You stand face to face with a person who is boiling with anger and yelling at you. You want to respond in the same way, but it will not improve the situation. There are only two ways, and only one of them is correct.
Let’s find out the answers to these urgent questions and learn how to control anger, what the basic error is and how to fix it making yourself and others happy.
Anger suppression is bad for you
In this case, you are saying with your teeth gritted, “It’s all right,” and keeping on with your business. The good news is that it really conceals anger – but only from others – your emotions are only aggravated by the attempts to suppress them.
You stop feeling positive emotions, but not negative ones. The amygdala (part of the brain that affects emotions) starts working excessively.
However, the most interesting thing is that while you are suppressing emotions, your interlocutor starts feeling worse, as well.
Once you start restraining anger, the opponent’s blood pressure increases, which is gradually developed into a dislike towards you. If you have to communicate for a long time, it is likely that you will be on bad terms with each other
Someone will think, “I knew it! If restraining anger is bad – I’ll vent it on others. ”
Do not give vent to anger
Taking it out on another person like a duelist is not the best idea, you agree. Expressing constructive dissatisfaction is all right. However, venting anger on the opponent, you only let it grow like a snowball.
You can try to get distracted. Will it help?
Brain energy resources are limited. If you switch your attention, the brain can not concentrate on useless thinking about unpleasant situations.
You must have heard about marshmallow test. Children were given a marshmallow and left alone in the room. They were promised to receive two marshmallows, if they could resist eating the one that was in front of them. And what’s the result? The children who were able to pull themselves together and did not eat the marshmallow, in the future, achieved better career results and never got into jail.
How did the children manage to resist eating the marshmallow? Very simple – they got distracted! Walter Mischel, the author of the study, noted that the children found an occupation: they sang, picked their ears, played with their fingers or whatever they could find in the room. Thus, they smoothed the internal conflict and relieved the unpleasant waiting.
It is difficult to get distracted when someone is screaming hysterically in your face. However, it is possible.
One of the books by David Rock describes an interesting experiment: Professor Ochsner measured people’s emotions using a scanner. The subjects were shown the same picture, which depicted a man crying outside the church. At first, people felt sympathy and sadness. However, when they were told that those were tears of joy, and the man was a guest on a wedding, people’s emotions changed. Professor explained this by the fact that our emotions depend on our views of the world – as soon as we change the views, our emotions change too.

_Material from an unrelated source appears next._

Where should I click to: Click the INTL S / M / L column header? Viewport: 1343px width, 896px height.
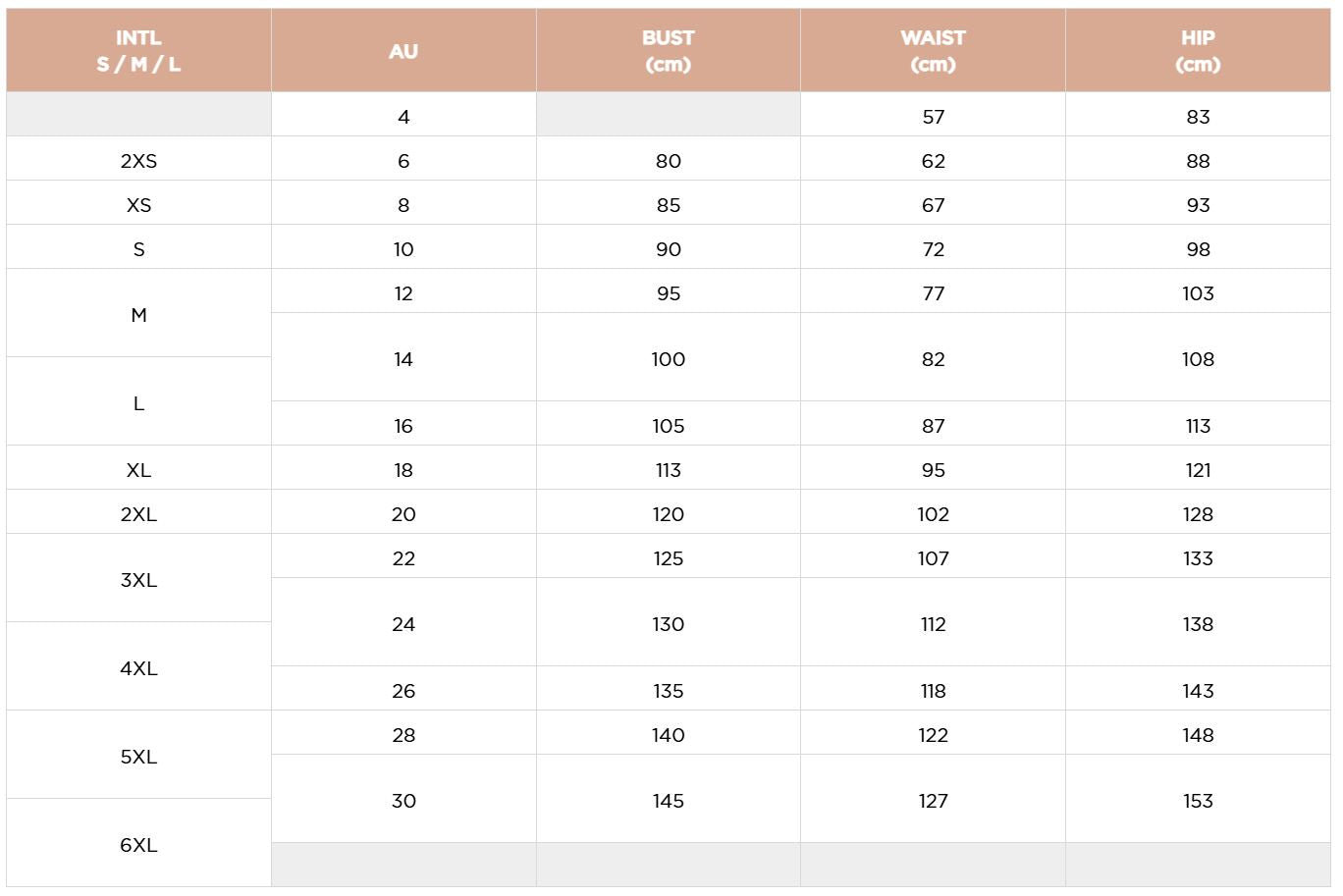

Once again, imagine the situation: someone is standing a few inches from you and is shouting on top of their lungs. And if you imagine that this person lost their mother the previous day? Or they are going through a difficult divorce, and have just been deprived of parental rights?
Probably you would not take their anger so close to the heart, and might even sympathize.
What changed? Nothing! It is just the background that changed the perception of the situation.
Let’s summarize. To get rid of anger you need:
- Not suppress your anger – maybe the people around you do not see its manifestations, but they feel your state very well, and the relationship is getting worse.
- Do not work yourself up, venting emotions on others – voice the cause of your discontent peacefully and constructively. However, do not pour oil on the flames and boost your anger even more – you will be the one who’ll suffer.
- Reassess the situation – just tell yourself, “I have nothing to do with this – she’s had just a bad day.”
The last step on the way to preserving a good relationship is forgiveness. And it is you who needs it, not the other party. Remember: keeping a grudge is the same as drinking poison and thinking that someone else will die.